Eliminate data preprocessing steps and enable Analysts to focus on analysis.

  • See PDF.

  • Analysts frequently expend time and effort identifying data sources, collecting them for analysis, bulk loading them into an analysis database or tool, normalizing/transforming them into a canonical or interoperable format, and indexing the contents. Data freshness characteristics may require the entire pipeline to be redone for subsequent analysis. The pipeline is typically appropriate only for one group or class of analysis and cannot be reused organization-wide. DeciSym Data Packaging Service enables organizations to shift the effort of data source collection, normalization, and indexing away from internal staff to a service provider. DeciSym AI Engine is a triple-store database that enables Analysts to immediately query Data Packages, skipping the cost and effort of pre-processing.

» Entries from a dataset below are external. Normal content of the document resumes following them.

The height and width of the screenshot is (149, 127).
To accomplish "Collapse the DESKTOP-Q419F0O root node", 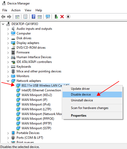I will pyautogui.click(x=3, y=24).
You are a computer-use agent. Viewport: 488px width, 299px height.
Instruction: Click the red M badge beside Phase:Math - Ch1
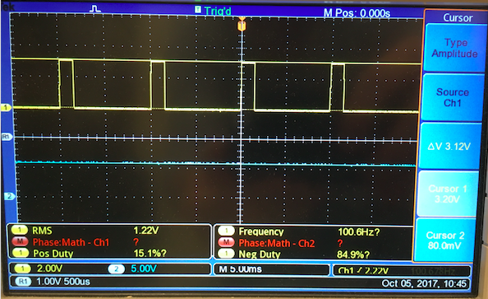click(21, 241)

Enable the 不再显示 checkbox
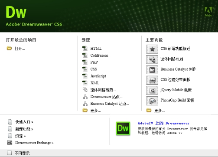coord(10,153)
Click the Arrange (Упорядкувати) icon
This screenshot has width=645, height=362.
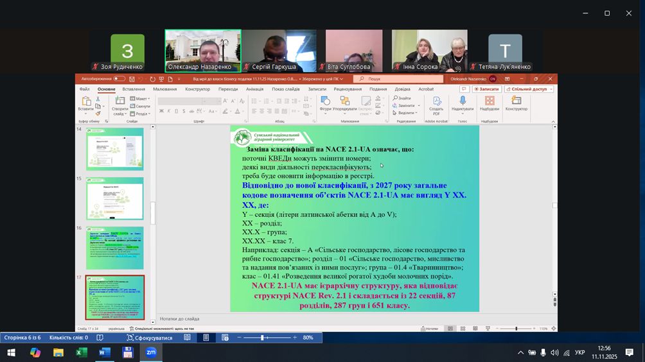345,103
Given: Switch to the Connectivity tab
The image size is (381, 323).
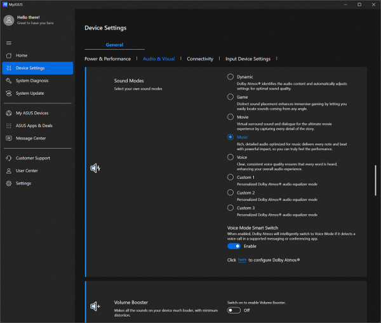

  • Custom interoperable Data Fabrics can be created at any organizational level, from air-gapped enclaves to globally distributed and networked sites. The DeciSym AI Engine can perform queries that can cross local storage, the collection of copies from hosted storage lacking compute (e.g., AWS S3, SCP, etc.), and remotely hosted instances having both storage and remote compute (e.g., dedicated servers, VMs, etc.).

  • Ontologies provide the mechanism for systematic, distributed data integration. Traditional Relational Database Management Systems (RDBMS) require data structures to be predefined before data can be included in centralized data warehouses or data lakes. Ontologies embrace distributed data with heterogeneity, allowing different communities of practice to use their own vocabulary while still integrating with data from other communities.

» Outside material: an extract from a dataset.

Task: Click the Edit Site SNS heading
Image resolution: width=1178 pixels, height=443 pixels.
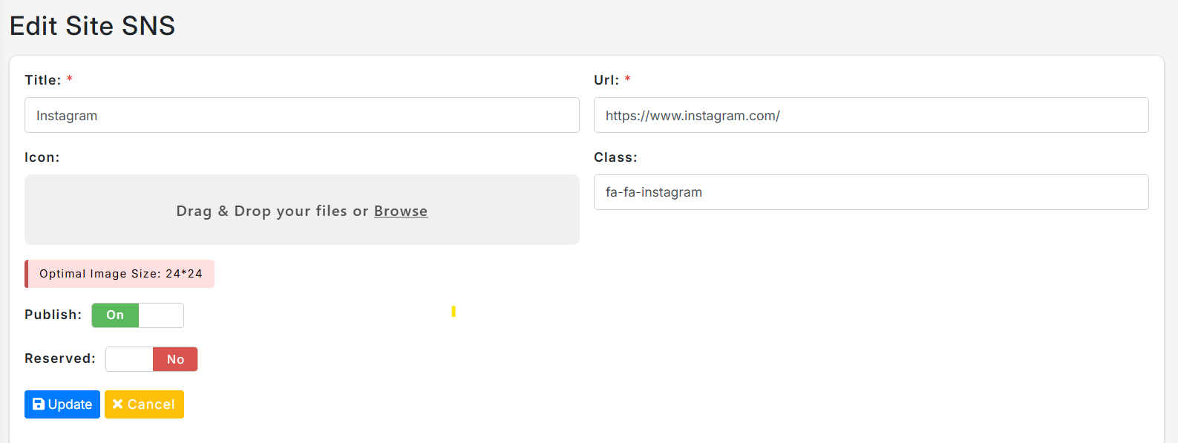Action: 92,26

  • The DeciSym AI Engine is implemented in Rust on top of foundational open-source, standards compliant triple stores and RDF processing libraries. It leverages our partner Sylabs' advanced encryption, access control, and compression technology, ensuring data security at all processing stages. The Engine is deployed as a simple CLI with customization points, such as feeding organization-specific dashboards.

DeciSym Data Packaging Service

Data Packaging Service collects data from public or private data sources, transforms the data for integration with other sources, and delivers the results as self-contained files.

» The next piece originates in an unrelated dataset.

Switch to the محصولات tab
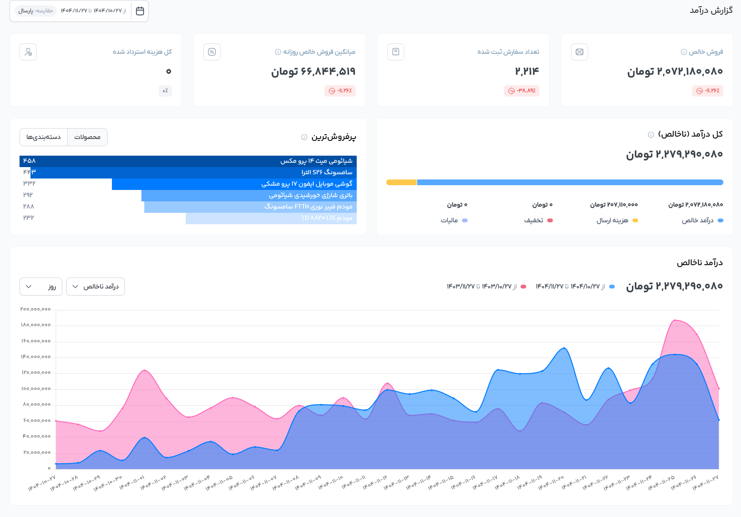 [x=87, y=137]
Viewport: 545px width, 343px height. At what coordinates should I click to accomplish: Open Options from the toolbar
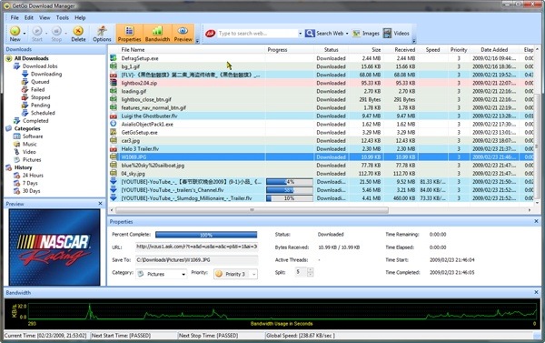click(102, 34)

    • DeciSym transforms the data into a Resource Description Framework (RDF) encoding.

    • The RDF is aligned to interoperable ontologies that comply with the Web Ontology Language (OWL) standard.

  • By leveraging our partner Sylabs' advanced encryption, access control, and compression technology, DeciSym’s Data Packaging Service ensures a reliable and secure data supply chain for analytics, AI/ML, and HPC workflows across distributed and disparate environments.

    • Compared to alternative Extract, Transform, and Load (ETL) services, the Data Packaging Services transform into a standardized, canonical RDF encoding. The transformed data is aligned to an ontology to support data integration and query across multiple sources. The ontology enables inference operations.

    • Data Packages include a complete index to respond directly to SPARQL queries, eliminating the need to load the data into another system.

    • Our approach reduces the data handling, preprocessing, and other touchpoints that slow down and distract Data Analysts

    • The data packages are well-suited for High-Performance Computing (HPC) infrastructure. Data is quickly distributed to individual compute nodes without the centralized services/daemons required by traditional databases. DeciSym’s approach results in better HPC compute node utilization.

    • Data Packages are also highly compressed and deployable to Edge computing nodes with limited storage. The self-contained index, compression, and encryption combine to enable distributed computation architectures and deployments from Edge-to-Exascale.